> [What the exercise asks]: The lines to repeat are those below from the one containing "Click person icon next to 米兰索克利奇" down to the one containing "Image resolution: width=1568 pixels, height=746", both included; reproduce them exactly and nothing else.
*** Opening Data extracts ***
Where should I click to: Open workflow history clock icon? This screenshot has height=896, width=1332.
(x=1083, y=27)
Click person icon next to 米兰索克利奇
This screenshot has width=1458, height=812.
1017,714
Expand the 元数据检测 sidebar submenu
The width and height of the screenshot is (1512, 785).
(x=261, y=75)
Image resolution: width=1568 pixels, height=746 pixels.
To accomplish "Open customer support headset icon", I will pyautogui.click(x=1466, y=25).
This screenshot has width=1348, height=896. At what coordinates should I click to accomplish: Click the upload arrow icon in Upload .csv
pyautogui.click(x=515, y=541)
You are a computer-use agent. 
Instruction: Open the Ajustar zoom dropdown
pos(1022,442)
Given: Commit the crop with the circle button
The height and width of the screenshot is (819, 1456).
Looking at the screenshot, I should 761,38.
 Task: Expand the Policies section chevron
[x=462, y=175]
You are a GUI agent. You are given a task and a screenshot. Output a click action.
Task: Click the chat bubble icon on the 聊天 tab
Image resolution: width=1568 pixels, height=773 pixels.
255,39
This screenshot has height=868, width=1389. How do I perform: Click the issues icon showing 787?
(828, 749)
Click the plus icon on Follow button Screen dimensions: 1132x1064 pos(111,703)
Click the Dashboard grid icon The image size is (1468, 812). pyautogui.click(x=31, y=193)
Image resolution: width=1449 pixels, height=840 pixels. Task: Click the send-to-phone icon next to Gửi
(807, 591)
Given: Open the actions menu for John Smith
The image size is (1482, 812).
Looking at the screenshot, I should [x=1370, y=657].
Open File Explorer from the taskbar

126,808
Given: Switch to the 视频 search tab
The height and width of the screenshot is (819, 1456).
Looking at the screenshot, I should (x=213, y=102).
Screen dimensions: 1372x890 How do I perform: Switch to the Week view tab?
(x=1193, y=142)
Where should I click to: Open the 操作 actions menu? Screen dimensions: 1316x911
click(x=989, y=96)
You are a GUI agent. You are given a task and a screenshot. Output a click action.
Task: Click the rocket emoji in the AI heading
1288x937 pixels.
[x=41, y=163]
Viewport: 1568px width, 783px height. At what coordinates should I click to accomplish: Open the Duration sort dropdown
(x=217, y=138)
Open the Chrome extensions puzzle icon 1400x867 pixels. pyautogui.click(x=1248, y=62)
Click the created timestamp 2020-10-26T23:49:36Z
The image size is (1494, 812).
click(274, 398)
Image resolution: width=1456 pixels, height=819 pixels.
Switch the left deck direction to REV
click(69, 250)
*** Closing Data extracts ***
> [The completed task]:
Click person icon next to 米兰索克利奇
This screenshot has width=1458, height=812.
1017,714
Expand the 元数据检测 sidebar submenu
The width and height of the screenshot is (1512, 785).
(x=261, y=75)
Image resolution: width=1568 pixels, height=746 pixels.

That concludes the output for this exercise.